(Photo : Yasser Al-Ghoul)
Al-Ahram Hebdo : En 2022, les échanges commerciaux entre l’Egypte et la France ont atteint un chiffre record. S’agit-il d’une tendance ou des circonstances spéciales ?
Michel Oldenburg : Effectivement, l’année dernière, les échanges bilatéraux étaient les meilleurs qu’on a eus dans une décennie, mais c’est vrai que c’était exceptionnel. Ils étaient surtout liés aux conséquences de la guerre en Ukraine, puisque l’Egypte a exporté du Gaz Naturel Liquéfié (GNL) à la France avec plus de 800 millions d’euros, en plus de 600 millions d’euros d’engrais, et la France, parallèlement, a livré 1,2 million de tonnes de blé, ce qui a augmenté par 500 millions d’euros les exportations françaises vers l’Egypte. Les échanges croisés se sont ainsi élevés à 4,4 milliards d’euros, selon nos statistiques. Pour 2023, les dernières statistiques ont montré que les exportations françaises sont en hausse pour les quatre premiers mois de l’année de 36 % et que les exportations égyptiennes sont en baisse de 50 % et c’est lié au GNL. C’est peut-être lié au fait que l’Egypte vend son gaz sur les marchés spot et n’a pas de contrats à long terme avec les Français, et le prix du GNL sur les marchés mondiaux a beaucoup baissé, et du coup pour les mêmes volumes exportés, on ne facture plus le même prix.
— La guerre en Ukraine va-t-elle continuer à peser sur les économies des différents pays, comme l’Egypte, ou ces pays parviendront-ils à s’y adapter ?
— De façon générale, la guerre va continuer à peser, puisque c’est une source d’instabilité, alors que les investisseurs veulent une situation prévisible pour qu’ils puissent avoir un scénario clair sur un certain nombre d’années, afin de se rassurer que leurs investissements soient rentables. Avec l’incertitude, les investisseurs réfléchissent plusieurs fois avant de prendre une décision. Et c’est là que je crois que l’Egypte peut jouer un rôle très intéressant, car la guerre en Ukraine permet également de redistribuer les cartes des chaînes de valeur.
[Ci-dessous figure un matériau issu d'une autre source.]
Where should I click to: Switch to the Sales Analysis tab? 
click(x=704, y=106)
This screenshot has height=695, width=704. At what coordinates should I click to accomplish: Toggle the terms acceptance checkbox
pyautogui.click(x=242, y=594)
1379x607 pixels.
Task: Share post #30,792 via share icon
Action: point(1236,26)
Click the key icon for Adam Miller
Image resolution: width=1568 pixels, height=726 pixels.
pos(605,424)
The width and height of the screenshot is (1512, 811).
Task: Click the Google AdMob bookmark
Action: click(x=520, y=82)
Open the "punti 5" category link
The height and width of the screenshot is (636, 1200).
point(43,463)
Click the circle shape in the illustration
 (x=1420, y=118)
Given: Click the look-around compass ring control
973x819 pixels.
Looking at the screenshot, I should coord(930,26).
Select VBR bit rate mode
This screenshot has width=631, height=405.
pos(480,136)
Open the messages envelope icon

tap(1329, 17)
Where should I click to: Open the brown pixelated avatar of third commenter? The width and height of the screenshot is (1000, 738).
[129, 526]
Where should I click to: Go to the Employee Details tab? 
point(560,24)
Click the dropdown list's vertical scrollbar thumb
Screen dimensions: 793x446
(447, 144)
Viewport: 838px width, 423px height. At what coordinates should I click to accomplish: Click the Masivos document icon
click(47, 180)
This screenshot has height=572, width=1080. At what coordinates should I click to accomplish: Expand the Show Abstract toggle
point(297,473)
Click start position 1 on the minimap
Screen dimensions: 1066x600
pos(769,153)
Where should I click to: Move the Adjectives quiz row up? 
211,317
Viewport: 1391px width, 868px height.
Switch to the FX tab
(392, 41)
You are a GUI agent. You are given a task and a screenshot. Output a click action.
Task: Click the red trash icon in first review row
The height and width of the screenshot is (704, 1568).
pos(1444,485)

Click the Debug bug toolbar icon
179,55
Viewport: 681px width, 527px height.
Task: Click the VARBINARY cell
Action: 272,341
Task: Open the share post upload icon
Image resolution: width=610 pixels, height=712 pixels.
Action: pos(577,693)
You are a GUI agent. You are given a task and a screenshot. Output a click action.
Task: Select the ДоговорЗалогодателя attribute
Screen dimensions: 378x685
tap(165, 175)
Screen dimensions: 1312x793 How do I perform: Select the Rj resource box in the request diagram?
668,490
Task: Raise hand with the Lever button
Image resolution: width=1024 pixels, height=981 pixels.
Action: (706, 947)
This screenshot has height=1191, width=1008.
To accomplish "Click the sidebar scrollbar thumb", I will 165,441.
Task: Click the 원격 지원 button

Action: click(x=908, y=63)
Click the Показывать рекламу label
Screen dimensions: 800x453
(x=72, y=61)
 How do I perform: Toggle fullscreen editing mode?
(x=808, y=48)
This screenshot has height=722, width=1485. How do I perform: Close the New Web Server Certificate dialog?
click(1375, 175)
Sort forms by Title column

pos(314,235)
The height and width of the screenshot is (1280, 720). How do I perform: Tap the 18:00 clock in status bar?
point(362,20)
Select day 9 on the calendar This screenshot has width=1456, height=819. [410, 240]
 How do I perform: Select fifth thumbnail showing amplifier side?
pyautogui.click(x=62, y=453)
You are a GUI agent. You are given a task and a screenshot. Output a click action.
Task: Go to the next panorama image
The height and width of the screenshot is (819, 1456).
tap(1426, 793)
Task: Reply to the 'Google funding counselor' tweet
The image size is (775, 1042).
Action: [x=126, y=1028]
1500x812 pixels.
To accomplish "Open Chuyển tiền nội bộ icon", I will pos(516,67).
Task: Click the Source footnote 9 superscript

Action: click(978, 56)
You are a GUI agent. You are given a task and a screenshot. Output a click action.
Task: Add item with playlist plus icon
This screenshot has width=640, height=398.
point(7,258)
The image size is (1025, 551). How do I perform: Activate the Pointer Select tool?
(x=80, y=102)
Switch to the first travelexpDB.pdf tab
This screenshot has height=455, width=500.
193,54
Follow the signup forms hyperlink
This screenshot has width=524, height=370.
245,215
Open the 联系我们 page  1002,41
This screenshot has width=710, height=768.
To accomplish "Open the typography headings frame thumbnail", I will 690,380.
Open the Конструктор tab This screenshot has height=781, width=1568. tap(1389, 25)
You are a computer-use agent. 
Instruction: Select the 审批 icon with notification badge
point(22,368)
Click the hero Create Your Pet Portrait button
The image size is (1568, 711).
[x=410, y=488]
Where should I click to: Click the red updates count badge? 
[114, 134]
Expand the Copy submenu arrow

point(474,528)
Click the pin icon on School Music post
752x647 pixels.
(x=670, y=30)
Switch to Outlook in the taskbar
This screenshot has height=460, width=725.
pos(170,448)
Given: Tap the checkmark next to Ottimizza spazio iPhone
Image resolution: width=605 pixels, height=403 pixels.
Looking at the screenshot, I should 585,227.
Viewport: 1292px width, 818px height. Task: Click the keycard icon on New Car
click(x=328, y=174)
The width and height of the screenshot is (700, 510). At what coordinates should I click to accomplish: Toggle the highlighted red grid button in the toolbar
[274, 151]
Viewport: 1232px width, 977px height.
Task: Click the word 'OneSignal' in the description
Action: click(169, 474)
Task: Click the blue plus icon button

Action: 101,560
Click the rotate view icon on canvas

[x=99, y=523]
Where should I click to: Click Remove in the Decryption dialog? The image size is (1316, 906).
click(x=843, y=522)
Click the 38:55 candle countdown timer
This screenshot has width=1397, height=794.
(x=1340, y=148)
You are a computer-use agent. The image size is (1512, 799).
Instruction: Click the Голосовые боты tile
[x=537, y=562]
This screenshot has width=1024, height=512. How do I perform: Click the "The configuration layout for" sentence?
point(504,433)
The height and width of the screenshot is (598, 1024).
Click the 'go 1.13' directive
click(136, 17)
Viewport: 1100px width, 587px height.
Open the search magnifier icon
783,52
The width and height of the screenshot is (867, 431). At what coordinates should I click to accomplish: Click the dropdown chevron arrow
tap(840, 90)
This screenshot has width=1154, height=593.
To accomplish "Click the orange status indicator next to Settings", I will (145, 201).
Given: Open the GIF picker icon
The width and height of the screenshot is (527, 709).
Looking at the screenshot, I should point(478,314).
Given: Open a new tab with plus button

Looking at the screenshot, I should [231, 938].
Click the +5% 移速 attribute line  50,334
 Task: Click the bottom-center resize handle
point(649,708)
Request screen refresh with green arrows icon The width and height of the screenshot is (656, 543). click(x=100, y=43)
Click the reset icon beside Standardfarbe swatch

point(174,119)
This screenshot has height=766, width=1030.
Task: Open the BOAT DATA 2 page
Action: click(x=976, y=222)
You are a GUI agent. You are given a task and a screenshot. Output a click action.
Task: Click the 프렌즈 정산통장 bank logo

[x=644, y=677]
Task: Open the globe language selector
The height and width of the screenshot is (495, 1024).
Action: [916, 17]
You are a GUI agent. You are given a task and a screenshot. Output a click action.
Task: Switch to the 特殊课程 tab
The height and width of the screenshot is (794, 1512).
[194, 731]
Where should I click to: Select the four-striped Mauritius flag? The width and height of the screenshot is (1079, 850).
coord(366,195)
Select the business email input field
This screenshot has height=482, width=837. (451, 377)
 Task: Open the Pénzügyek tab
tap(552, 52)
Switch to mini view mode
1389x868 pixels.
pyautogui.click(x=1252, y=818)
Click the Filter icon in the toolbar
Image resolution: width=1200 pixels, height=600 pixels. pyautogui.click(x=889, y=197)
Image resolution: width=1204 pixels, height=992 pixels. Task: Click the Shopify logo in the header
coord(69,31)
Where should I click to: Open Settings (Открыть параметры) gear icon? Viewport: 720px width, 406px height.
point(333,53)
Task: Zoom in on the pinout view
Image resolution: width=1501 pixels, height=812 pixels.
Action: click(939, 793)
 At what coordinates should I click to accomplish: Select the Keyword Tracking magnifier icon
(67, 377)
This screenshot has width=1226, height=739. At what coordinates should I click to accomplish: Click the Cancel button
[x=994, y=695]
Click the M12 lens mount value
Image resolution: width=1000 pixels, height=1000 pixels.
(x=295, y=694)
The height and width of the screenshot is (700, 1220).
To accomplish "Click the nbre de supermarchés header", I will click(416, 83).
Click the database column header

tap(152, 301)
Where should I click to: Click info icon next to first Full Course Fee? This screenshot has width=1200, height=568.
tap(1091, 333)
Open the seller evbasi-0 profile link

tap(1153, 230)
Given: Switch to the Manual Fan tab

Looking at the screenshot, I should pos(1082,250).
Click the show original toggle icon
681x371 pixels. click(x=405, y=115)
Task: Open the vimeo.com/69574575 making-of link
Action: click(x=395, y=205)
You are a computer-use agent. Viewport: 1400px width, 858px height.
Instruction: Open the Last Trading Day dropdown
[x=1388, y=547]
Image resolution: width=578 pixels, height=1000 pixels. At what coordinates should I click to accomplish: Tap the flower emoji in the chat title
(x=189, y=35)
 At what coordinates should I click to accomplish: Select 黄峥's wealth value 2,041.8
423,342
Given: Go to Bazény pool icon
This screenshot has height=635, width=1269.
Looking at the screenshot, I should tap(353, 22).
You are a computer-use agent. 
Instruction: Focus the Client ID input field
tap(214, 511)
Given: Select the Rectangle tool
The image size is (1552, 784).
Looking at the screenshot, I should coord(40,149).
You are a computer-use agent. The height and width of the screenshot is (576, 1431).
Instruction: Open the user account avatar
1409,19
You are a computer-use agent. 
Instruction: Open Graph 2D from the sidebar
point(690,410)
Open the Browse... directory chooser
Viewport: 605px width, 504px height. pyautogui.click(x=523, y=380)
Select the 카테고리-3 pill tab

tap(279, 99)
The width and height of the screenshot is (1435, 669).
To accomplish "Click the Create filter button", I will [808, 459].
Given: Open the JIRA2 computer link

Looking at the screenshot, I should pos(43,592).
Cette guerre a montré aux investisseurs européens qu’il est intéressant d’être relativement proches des marchés où se trouvent les consommateurs. Nous avons d’ailleurs un certain nombre d’entreprises françaises qui relocalisent leur production : avant, elles fabriquaient en Asie, notamment en Chine, mais maintenant, vu les problèmes d’approvisionnement qu’on a eus durant la période post-invasion russe de l’Ukraine, elles considèrent avoir des unités de production qui soient plus proches des marchés européens. Et c’est là où l’Egypte a un rôle très important à jouer.
— Comment la situation économique en Egypte, en ce qui concerne le manque de devises, le marché parallèle de change et le contrôle des capitaux, affecte-t-elle les investisseurs français présents dans le pays ?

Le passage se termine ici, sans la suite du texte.